RECHTBANK MIDDEN-NEDERLAND
Zittingsplaats Utrecht
Bestuursrecht
zaaknummer: UTR 24/1140

uitspraak van de enkelvoudige kamer van 27 februari 2025 in de zaak tussen

[eiser], uit [woonplaats] , eiser,

(gemachtigde: mr. J.W. Vugts),
en

De heffingsambtenaar van de gemeente Huizen, verweerder,

(gemachtigde: I. Beek).

Inleiding

Deze uitspraak gaat over het beroep dat eiser heeft ingesteld op 11 januari 2024, omdat de heffingsambtenaar niet tijdig heeft beslist op zijn aanvraag van 3 mei 2023 om aan hem een WOZ-beschikking op naam toe te zenden.

Overwegingen

1. De rechtbank stelt voorop dat een betrokkene beroep kan instellen bij de rechtbank als een bestuursorgaan niet op tijd beslist op een aanvraag of bezwaarschrift. Voordat betrokkene beroep kan instellen, moet hij per brief aan het bestuursorgaan laten weten dat binnen twee weken alsnog beslist moet worden op zijn aanvraag of bezwaar (de zogenoemde ingebrekestelling).
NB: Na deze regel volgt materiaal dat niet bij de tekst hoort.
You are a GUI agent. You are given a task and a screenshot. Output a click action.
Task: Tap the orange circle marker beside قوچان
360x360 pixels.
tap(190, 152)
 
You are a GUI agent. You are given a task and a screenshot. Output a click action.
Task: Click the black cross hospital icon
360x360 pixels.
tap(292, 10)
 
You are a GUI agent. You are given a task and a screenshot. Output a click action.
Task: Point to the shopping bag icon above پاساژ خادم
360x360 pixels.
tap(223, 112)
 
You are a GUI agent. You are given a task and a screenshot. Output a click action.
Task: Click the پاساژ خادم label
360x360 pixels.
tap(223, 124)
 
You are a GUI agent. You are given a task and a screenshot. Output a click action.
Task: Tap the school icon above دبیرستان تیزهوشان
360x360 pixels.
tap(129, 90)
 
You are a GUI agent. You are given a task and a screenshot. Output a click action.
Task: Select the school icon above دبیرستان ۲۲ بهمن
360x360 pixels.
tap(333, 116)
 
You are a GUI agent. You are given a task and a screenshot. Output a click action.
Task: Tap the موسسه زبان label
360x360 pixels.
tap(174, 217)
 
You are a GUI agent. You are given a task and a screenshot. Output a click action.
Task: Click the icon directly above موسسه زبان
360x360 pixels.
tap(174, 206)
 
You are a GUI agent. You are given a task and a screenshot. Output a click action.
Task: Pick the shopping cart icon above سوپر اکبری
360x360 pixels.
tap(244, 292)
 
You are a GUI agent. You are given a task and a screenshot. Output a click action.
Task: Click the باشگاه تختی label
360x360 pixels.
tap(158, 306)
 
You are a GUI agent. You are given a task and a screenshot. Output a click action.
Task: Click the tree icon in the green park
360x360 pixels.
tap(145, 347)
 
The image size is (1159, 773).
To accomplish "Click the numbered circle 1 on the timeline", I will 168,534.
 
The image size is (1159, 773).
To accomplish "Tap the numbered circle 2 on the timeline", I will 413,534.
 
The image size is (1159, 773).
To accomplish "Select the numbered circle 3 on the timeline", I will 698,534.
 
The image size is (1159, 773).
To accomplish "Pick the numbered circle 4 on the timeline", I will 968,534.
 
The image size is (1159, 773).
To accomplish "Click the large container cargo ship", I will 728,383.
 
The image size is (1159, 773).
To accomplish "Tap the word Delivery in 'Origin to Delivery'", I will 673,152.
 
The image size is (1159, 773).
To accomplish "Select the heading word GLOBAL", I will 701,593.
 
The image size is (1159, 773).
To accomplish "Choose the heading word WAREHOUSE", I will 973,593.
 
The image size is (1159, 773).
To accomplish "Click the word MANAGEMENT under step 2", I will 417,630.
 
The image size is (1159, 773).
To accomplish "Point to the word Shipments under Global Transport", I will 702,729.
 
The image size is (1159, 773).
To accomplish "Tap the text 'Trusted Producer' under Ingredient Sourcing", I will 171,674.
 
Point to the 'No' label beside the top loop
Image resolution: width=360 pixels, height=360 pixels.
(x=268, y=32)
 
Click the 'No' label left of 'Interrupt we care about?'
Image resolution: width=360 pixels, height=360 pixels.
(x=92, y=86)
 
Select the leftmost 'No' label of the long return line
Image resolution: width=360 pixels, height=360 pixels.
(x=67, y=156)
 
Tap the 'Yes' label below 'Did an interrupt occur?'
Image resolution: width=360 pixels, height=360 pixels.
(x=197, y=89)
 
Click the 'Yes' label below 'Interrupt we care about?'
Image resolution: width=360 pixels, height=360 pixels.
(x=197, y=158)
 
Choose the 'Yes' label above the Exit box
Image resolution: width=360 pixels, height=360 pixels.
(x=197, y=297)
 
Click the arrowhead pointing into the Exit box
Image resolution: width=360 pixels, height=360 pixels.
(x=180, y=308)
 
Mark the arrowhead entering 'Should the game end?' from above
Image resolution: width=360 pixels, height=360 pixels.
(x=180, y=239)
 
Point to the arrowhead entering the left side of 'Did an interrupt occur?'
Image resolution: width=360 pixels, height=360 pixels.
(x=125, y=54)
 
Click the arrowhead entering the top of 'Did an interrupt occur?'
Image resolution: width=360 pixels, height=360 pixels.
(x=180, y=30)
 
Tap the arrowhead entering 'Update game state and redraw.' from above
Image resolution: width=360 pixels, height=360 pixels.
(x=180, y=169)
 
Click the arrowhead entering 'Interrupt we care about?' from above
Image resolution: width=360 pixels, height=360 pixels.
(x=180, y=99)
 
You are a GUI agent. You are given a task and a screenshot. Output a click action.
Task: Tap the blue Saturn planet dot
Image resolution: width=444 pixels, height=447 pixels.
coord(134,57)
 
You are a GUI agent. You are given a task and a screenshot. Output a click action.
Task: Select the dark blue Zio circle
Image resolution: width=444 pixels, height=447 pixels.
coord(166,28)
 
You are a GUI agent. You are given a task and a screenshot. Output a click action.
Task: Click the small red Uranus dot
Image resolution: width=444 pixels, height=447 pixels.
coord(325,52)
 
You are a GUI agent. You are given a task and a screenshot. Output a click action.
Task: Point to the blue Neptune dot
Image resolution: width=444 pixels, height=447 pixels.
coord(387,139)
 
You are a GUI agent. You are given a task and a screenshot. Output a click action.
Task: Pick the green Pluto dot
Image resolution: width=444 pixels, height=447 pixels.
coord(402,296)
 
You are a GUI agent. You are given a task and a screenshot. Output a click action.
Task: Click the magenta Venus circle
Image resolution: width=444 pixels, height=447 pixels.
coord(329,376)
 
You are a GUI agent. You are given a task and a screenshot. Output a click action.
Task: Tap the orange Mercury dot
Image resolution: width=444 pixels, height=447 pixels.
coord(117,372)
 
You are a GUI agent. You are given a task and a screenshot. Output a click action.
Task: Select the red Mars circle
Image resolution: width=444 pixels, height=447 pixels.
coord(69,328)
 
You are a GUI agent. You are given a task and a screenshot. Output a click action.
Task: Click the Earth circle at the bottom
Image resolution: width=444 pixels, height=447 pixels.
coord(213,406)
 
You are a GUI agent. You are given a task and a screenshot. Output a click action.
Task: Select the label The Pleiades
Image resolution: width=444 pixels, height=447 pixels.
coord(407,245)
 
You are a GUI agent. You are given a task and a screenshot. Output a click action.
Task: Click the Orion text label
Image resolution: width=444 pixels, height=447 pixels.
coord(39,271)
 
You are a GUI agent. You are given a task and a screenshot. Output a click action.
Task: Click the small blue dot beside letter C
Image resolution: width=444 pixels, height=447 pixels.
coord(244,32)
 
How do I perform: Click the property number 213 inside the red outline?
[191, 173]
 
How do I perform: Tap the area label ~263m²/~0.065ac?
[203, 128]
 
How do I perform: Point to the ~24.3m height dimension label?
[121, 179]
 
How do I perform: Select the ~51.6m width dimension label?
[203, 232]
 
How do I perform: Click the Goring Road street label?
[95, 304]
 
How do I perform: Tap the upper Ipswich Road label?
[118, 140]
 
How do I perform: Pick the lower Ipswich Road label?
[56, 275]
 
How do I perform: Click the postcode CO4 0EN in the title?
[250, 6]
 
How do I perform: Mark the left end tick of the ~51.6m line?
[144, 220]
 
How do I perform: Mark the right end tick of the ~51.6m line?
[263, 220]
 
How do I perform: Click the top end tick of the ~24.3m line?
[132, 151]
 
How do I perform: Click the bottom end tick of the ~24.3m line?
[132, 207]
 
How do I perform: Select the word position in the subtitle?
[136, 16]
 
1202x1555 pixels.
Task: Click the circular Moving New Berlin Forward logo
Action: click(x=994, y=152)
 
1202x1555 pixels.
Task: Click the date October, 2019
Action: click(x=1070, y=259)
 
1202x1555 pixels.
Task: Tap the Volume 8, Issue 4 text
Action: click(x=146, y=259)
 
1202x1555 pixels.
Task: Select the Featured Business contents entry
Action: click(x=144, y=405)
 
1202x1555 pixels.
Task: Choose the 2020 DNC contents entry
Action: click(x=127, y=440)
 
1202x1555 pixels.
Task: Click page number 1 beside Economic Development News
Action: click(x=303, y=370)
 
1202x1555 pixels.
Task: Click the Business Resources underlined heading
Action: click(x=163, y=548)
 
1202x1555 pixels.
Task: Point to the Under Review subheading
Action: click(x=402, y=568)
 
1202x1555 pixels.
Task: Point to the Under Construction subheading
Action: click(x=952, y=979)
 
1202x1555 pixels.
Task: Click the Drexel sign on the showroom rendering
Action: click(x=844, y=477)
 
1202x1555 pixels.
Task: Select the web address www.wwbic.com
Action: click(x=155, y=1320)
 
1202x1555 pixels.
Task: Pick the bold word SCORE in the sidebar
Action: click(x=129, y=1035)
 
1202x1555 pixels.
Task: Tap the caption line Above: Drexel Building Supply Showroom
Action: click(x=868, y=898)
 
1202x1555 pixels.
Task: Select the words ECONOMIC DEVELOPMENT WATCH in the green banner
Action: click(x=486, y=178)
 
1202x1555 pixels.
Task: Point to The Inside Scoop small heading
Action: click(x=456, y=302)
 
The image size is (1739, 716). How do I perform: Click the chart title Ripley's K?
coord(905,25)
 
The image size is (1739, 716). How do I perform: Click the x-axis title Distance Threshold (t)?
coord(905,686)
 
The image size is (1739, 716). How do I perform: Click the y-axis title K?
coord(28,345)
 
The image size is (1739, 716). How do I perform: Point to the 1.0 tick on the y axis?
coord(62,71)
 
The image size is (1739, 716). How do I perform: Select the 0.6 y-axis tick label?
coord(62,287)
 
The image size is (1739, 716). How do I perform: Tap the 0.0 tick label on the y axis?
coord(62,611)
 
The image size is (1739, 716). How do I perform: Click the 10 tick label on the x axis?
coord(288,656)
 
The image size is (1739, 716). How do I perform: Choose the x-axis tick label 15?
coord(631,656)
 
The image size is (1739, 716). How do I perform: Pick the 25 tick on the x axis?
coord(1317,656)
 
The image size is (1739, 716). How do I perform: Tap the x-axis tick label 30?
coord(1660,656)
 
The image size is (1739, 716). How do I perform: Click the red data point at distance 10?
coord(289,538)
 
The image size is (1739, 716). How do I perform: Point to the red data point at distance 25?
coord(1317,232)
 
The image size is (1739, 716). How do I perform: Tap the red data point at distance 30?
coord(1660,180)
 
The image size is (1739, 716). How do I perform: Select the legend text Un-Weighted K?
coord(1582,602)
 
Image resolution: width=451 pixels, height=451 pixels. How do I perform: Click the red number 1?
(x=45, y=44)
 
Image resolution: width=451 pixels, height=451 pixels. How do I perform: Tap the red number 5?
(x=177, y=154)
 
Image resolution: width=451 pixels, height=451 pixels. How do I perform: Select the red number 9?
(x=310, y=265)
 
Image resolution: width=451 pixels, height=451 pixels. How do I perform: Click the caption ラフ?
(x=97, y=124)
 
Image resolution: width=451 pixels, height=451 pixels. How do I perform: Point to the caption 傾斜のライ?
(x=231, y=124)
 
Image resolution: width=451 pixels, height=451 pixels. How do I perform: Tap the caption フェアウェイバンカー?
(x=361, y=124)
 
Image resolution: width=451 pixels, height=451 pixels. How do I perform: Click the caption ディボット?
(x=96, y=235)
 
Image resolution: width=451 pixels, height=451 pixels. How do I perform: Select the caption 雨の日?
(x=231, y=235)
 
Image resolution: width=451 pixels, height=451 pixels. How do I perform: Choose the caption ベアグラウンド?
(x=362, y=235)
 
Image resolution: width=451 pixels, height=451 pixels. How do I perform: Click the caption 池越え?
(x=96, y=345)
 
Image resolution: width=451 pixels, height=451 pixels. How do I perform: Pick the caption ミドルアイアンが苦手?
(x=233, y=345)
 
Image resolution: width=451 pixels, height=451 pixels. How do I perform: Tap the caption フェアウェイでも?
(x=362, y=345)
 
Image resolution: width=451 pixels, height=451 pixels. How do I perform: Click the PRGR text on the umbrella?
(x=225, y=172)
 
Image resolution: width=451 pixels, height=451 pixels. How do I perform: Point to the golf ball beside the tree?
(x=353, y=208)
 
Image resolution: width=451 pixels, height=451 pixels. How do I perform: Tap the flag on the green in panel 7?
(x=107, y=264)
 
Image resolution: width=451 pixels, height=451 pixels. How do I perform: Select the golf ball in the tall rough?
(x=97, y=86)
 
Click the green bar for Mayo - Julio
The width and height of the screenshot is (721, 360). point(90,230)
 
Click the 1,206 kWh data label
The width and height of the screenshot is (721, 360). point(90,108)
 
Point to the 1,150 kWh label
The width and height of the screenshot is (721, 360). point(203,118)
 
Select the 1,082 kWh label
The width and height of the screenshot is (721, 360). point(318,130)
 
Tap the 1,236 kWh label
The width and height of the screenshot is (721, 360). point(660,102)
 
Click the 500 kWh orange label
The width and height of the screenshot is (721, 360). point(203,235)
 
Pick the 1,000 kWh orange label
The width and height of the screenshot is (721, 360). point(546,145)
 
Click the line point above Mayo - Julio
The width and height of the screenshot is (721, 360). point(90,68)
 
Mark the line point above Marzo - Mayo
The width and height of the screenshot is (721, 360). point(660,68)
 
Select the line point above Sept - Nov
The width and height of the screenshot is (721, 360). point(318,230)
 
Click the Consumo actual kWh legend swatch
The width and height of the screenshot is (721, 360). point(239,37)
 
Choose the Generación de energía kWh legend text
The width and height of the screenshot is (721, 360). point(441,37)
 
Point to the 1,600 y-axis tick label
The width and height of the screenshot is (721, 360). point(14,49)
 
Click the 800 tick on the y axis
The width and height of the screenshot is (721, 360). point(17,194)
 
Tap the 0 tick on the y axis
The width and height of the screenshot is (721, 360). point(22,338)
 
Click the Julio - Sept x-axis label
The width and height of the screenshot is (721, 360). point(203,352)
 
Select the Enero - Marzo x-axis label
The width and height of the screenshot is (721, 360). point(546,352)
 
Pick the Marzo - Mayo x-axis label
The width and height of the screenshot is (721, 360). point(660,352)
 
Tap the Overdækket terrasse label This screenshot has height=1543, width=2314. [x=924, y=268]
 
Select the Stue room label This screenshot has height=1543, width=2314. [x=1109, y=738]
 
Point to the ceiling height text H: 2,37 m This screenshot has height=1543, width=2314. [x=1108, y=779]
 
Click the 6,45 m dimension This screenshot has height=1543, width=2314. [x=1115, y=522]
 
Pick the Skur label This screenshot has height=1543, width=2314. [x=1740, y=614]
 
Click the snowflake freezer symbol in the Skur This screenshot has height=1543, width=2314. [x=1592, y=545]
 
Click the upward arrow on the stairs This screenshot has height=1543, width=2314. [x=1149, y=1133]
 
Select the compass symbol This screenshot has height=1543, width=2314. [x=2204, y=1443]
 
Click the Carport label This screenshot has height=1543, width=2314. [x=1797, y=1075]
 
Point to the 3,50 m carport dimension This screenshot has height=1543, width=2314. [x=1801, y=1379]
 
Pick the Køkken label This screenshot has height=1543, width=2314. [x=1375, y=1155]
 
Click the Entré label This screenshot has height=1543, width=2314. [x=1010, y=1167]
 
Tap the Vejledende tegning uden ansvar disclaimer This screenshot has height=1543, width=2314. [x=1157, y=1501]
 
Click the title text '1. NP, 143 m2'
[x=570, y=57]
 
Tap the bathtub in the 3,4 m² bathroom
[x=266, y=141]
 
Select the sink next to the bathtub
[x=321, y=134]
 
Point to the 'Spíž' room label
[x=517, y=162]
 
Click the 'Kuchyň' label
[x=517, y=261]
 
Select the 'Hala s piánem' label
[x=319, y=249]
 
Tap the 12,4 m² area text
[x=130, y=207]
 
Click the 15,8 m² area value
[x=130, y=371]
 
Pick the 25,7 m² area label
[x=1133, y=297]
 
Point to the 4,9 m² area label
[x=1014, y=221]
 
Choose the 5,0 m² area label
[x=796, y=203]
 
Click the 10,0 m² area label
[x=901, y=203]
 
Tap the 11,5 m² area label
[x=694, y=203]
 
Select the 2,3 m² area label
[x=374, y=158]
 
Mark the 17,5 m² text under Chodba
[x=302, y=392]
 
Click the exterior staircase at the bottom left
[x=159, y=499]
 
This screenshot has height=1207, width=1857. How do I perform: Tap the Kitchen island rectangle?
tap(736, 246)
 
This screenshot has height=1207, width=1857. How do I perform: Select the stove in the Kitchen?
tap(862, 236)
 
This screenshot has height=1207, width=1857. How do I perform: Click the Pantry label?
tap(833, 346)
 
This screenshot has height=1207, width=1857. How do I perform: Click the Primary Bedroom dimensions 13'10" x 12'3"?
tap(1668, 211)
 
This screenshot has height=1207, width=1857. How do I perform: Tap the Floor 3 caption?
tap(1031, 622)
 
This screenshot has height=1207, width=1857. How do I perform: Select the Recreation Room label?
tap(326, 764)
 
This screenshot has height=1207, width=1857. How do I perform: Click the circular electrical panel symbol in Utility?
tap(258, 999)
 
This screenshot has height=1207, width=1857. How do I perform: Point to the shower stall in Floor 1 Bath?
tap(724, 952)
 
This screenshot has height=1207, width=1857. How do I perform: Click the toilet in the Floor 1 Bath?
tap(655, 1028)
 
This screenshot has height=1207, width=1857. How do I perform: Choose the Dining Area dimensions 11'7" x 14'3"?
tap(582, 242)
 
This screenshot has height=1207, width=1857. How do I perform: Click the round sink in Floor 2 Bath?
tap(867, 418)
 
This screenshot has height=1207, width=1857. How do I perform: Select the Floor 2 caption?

Als er na die twee weken nog steeds geen besluit is, dan kan de betrokkene beroep instellen. [1]
2. De rechtbank stelt vast dat eiser per e-mail op vrijdag 29 december 2023 naar zijn gemachtigde de door hem ontvangen WOZ-beschikking op naam heeft toegezonden. Op 11 januari 2024 heeft eiser bij de rechtbank beroep ingesteld, omdat de door hem aangevraagde WOZ-beschikking op naam uitbleef. Voorafgaand aan het instellen van dit beroep bij de rechtbank was eiser dus al bekend met de WOZ-beschikking op naam. Dat betekent dat het beroep van eiser tegen het niet tijdig beslissen op zijn aanvraag niet-ontvankelijk is. Een beroep tegen het niet tijdig beslissen kan namelijk alleen maar worden ingesteld zolang er nog geen besluit is.
3. De rechtbank komt niet toe aan de beoordeling van de overige gronden van eiser. Voor een proceskostenveroordeling bestaat ook geen aanleiding.

Beslissing

De rechtbank verklaart beroep niet-ontvankelijk.
Deze uitspraak is gedaan door mr. E.M. van der Linde, rechter, in aanwezigheid van mr. R. van Manen, griffier. De uitspraak is uitgesproken in het openbaar op 27 februari 2025.
griffier
rechter
Een afschrift van deze uitspraak is verzonden aan partijen op:

Informatie over hoger beroep

Een partij die het niet eens is met deze uitspraak, kan een hogerberoepschrift sturen naar het gerechtshof Arnhem-Leeuwarden waarin wordt uitgelegd waarom deze partij het niet eens is met deze uitspraak. Het hogerberoepschrift moet worden ingediend binnen zes weken na de dag waarop deze uitspraak is verzonden.
Digitaal hoger beroep instellen kan via “Formulieren en inloggen” op www.rechtspraak.nl. Hoger beroep instellen kan eventueel ook nog steeds door verzending van een brief aan het gerechtshof Arnhem-Leeuwarden (belastingkamer), Locatie Arnhem, Postbus 9030, 6800 EM Arnhem.
Kan de indiener de behandeling van het hoger beroep niet afwachten, omdat de zaak spoed heeft, dan kan de indiener de voorzieningenrechter van het gerechtshof Arnhem-Leeuwarden vragen om een voorlopige voorziening (een tijdelijke maatregel) te treffen.

Voetnoten

1.Dit staat (onder andere) in artikel 6:12 van de Awb.